Episode 31: “SKELETONS IN THE CLOSET”

For a newcomer like me, one of the most disturbing phenomena of Parisian high society is the fashion of embalming. That famous expression of Thackeray: “a skeleton in every house”, is literally true in the case of the families of “Le Tout-Paris”. Only that instead of skeletons, we would talk about “embalmed corpses”. If you want to inherit the family’s title of nobility, you have to strictly comply with everything decreed by the deceased in his will. And one of the most frequent testamentary stipulations is: “My heir will ensure that my death is not an impediment for me to continue going weekly to the salon of Mme. X”. Which necessarily involves embalming the corpse. (Unless, of course, you have the very poor taste of attending an elegant salon accompanied by a corpse in decomposition.) The ill reputation of arrogance borne by some Parisian aristocrats, who don’t even deign to respond to your greeting when you meet them (you have to pay attention to the fact that they always go on the arm of someone to support them, whether it be a family member or a trusted servant), it is due to this phenomenon: simply, they don’t greet because they are dead.
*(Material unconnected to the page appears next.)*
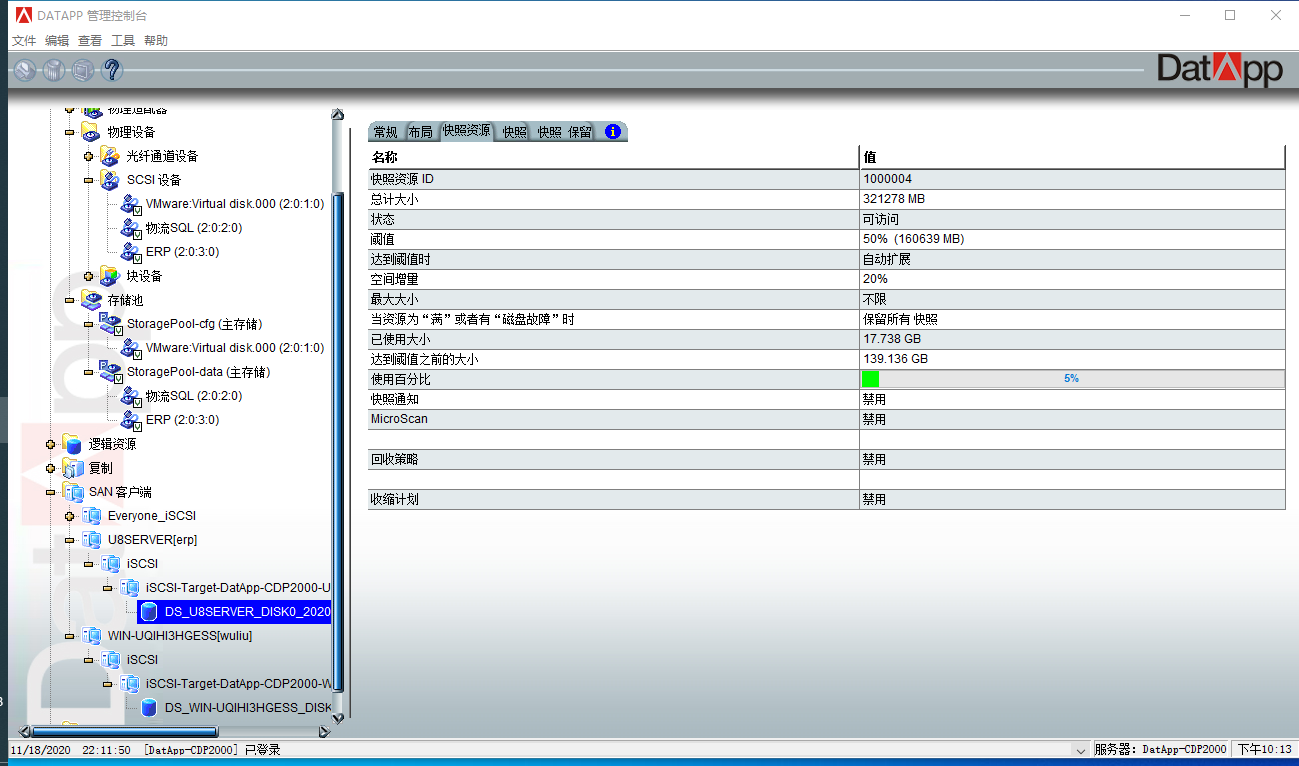1299x766 pixels.
Task: Click the 光纤通道设备 folder icon
Action: point(110,156)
To further complicate things, the curiosity to know what their peers say about them after they die, pushes some members of “Le Tout-Paris” to pretend his death and attend the salons embalmed and accompanied by a servant, imitating thus the authentic dead ones. This fashion of embalming distorts the social life of the upper class, because a person whom you thought was dead, the following week may show up alive and well. This is called sarcastically “to resurrect”. “So-and-so has resurrected” is often heard in the salons. Hence, I never trust the vital status of a person of high society. (The embalmers perform real wonders with the corpses, therefore someone may look more full of live when dead than when he was alive.) It is for this reason that, at the beginning of my incorporation into the Parisian salons, I acquired the ugly habit of pinching the visitors. This earned me a bad reputation among the «salonnières» until, adhering to the most elementary rules of etiquette, I stopped doing it.